Exercise data —

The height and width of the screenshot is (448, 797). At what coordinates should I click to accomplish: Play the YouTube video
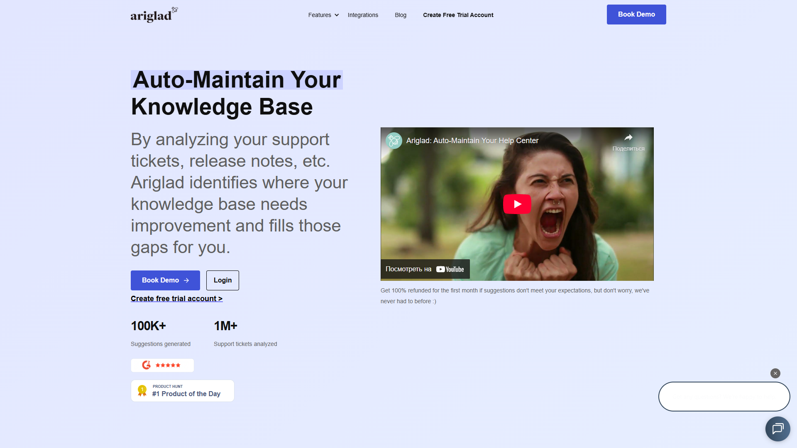pos(517,204)
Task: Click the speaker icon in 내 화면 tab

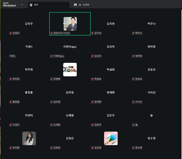Action: 80,5
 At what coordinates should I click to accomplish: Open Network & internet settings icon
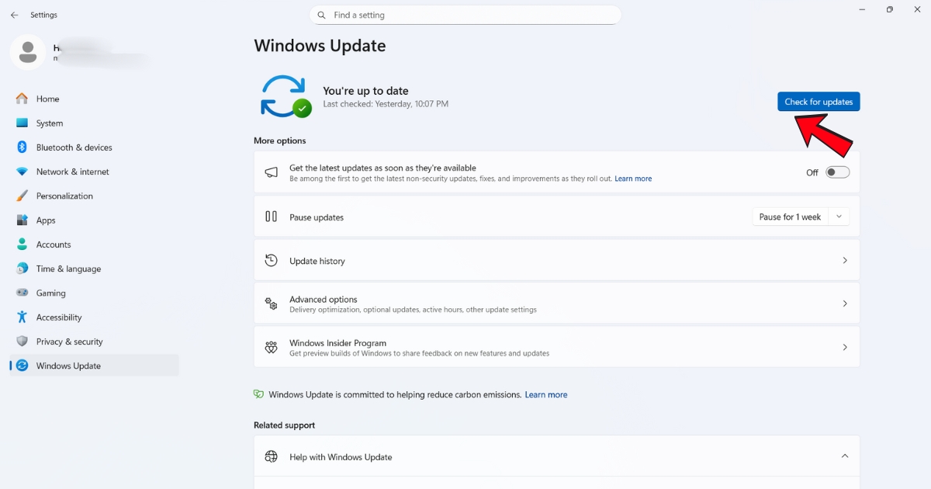click(x=21, y=172)
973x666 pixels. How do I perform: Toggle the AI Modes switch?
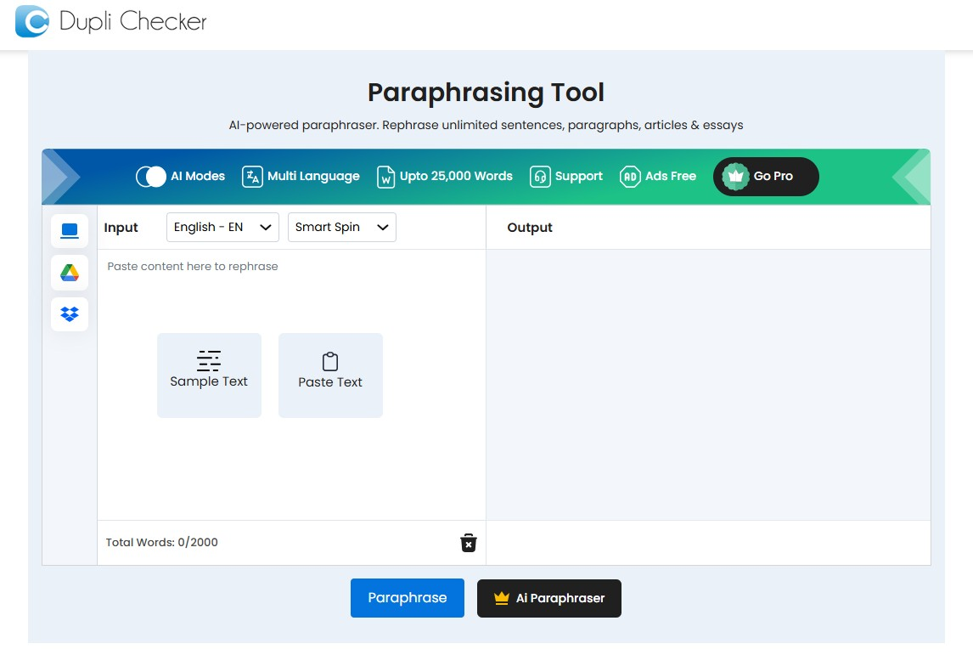pyautogui.click(x=151, y=177)
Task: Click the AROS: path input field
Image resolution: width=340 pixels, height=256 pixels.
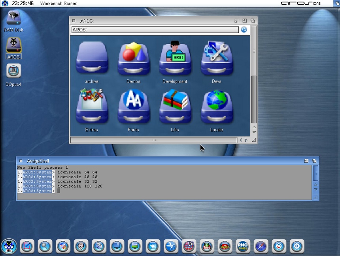Action: tap(155, 30)
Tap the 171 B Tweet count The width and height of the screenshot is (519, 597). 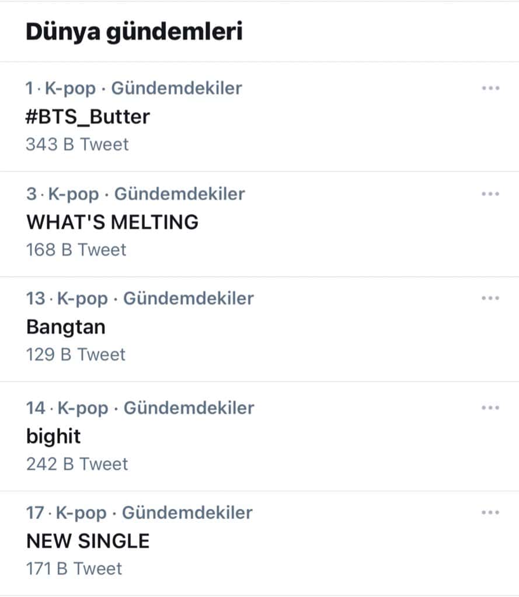click(74, 568)
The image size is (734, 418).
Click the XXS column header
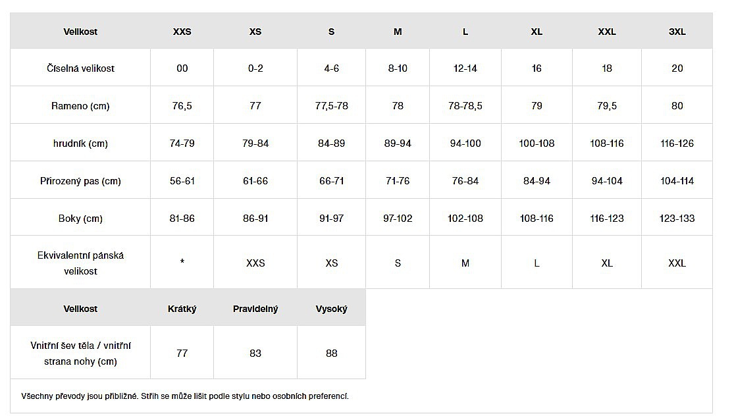click(x=182, y=32)
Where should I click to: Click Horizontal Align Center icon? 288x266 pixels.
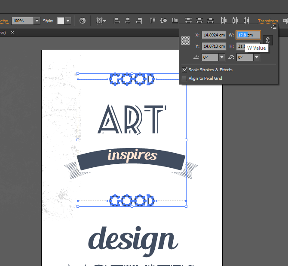(x=128, y=21)
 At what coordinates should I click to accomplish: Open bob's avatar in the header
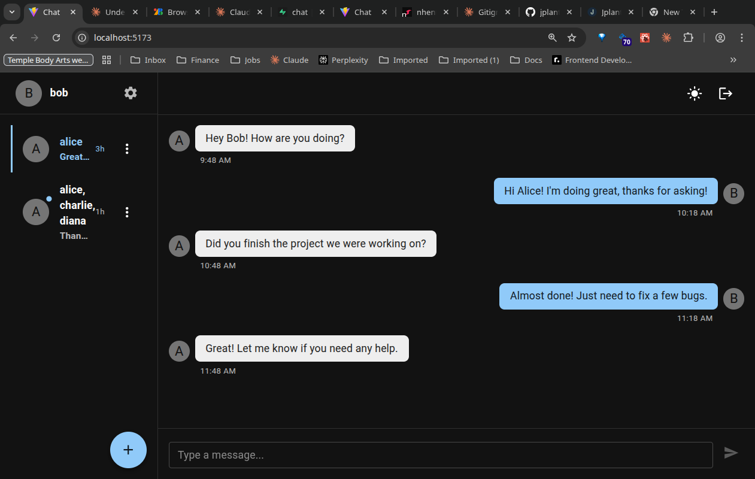click(x=28, y=93)
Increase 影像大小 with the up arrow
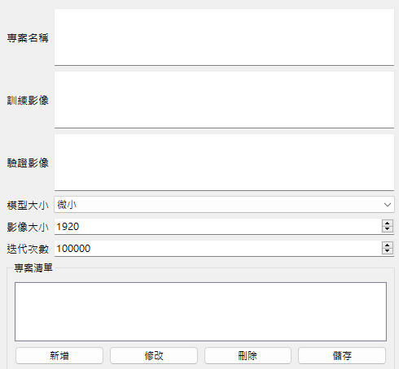Screen dimensions: 399x369 pyautogui.click(x=388, y=224)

Action item — Once the line containing "Where should I" is found, write it out exactly along with every line after it through the end of the listing, excluding pictures.

Exercise solution —
Where should I click to: Click Horizontal Align Center icon? 288x266 pixels.
(x=128, y=21)
 At what coordinates should I click to accomplish: Open bob's avatar in the header
click(x=28, y=93)
Increase 影像大小 with the up arrow
Screen dimensions: 399x369 pyautogui.click(x=388, y=224)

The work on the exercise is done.